Vice and Virtue in THE GREEN KNIGHT
David Lowery approaches filmmaking as poetry and not prose. His films emphasize highly stylized visual language and emotional provocation over other things general audiences prioritize like action or romance. These things are present in his films when the story calls for it but they are put into their time. In The Green Knight, Lowery demonstrates his mastery of time with intention and adept pacing to create a meditative fantasy epic with every frame a beautiful, living portrait.
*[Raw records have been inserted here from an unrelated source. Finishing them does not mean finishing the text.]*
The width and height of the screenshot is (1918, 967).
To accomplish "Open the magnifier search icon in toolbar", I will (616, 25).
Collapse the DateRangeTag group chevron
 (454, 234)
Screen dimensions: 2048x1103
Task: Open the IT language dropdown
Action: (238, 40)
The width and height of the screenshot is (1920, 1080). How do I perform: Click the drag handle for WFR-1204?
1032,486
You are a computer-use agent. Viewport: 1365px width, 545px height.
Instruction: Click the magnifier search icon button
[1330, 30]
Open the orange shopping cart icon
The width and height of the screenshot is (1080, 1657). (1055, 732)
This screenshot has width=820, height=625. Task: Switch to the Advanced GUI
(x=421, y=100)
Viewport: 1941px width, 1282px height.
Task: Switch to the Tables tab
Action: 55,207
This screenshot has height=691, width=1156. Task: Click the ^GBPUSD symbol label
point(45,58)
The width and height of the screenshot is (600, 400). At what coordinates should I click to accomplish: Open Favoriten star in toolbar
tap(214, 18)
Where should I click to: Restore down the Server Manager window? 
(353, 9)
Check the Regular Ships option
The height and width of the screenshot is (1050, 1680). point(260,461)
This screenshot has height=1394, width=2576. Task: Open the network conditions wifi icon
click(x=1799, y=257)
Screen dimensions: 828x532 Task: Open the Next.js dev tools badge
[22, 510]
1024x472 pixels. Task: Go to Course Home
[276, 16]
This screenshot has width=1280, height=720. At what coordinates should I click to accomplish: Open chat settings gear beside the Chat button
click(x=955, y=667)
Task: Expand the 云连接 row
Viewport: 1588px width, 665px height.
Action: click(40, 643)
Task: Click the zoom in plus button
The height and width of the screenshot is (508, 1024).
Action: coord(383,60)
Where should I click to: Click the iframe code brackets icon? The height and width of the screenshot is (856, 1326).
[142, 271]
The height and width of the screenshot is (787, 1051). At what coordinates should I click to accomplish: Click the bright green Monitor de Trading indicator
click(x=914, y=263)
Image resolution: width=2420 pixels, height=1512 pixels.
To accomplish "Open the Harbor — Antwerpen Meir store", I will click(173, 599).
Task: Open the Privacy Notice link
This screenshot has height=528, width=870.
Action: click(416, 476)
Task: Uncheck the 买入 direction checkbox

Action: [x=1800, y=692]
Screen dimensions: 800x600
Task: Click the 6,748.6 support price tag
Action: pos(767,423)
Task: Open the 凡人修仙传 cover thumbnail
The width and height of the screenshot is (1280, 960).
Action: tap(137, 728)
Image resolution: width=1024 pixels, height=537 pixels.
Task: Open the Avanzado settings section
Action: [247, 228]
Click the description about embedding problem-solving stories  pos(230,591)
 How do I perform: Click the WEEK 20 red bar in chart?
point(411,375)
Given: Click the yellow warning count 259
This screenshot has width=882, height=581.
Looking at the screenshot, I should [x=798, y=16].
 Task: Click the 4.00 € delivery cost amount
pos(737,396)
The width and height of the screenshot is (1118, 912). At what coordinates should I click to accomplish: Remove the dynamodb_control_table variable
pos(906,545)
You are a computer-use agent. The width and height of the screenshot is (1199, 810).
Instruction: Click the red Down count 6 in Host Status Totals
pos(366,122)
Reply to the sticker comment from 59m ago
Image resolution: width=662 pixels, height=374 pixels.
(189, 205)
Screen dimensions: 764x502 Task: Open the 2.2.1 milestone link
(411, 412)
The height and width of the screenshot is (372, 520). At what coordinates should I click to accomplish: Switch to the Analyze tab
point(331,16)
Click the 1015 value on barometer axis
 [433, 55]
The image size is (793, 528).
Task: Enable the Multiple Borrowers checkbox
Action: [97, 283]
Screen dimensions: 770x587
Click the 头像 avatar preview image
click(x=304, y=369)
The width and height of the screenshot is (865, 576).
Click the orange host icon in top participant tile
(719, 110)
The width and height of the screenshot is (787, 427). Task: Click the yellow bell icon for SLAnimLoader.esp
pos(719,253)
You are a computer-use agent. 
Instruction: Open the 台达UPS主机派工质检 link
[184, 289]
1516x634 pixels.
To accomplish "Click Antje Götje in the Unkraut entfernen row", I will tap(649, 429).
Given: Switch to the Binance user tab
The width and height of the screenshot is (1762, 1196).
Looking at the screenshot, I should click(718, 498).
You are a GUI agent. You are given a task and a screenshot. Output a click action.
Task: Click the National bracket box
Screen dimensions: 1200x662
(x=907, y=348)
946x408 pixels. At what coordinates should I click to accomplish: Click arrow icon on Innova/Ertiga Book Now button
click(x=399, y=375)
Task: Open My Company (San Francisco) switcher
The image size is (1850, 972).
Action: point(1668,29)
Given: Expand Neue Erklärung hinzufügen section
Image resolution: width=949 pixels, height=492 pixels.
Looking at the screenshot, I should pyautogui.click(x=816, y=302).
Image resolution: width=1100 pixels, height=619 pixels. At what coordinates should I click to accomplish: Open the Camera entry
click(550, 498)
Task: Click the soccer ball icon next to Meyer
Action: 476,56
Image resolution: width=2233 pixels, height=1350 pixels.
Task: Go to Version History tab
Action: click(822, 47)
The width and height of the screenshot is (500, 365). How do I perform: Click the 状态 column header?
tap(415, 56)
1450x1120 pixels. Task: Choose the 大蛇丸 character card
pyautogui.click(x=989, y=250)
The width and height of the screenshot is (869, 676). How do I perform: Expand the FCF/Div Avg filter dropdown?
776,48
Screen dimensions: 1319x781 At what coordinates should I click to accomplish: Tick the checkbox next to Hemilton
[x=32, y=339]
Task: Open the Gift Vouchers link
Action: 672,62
Because of the Covid-19 pandemic Lowery was offered the rare gift of more time when the original release date for The Green Knight in July 2020 was delayed a full year by A24. In that year, the director reedited the film after realizing some of the project’s themes were less emphasized than he intended.
“It was more a question of pace and less of content,” Lowery described in an AMA. “I had cut the film too quickly initially. In returning to it, I let it breathe more and included more of the world… Thankfully I came to my senses.”
(Source: No Film School)
The personal nature of the writer-director inserting his own thoughts and questions about mortality stand out through the ‘rich paradox of loss as both a tragic and profound experience,’ on which IndieWire asked Lowery to comment:
Loss is a beautiful thing; it’s a terrible thing and a sad thing, but it’s a necessary thing. One day we will lose all that we hold dear. In my attempt to make peace with that, I’ve tried to approach the idea of loss, the idea of death, the idea that all we know will one day come to an end, with a sense of peace and appreciation. I try to find meaning in that loss. I want to gain something from that. Death is on my mind a lot these days. I really try to embrace the goodness of death. I wanted the end of this film to be a happy ending. Maybe Sir Gawain gets his head cut off two seconds after the film cuts to black, or maybe he lives a long life and dies of old age as King Arthur did. But regardless, he will come to an end, he will die one day. What’s important is that he’s arrived at this place where he can face that inevitability with goodness in his heart. That is how I try to approach the world.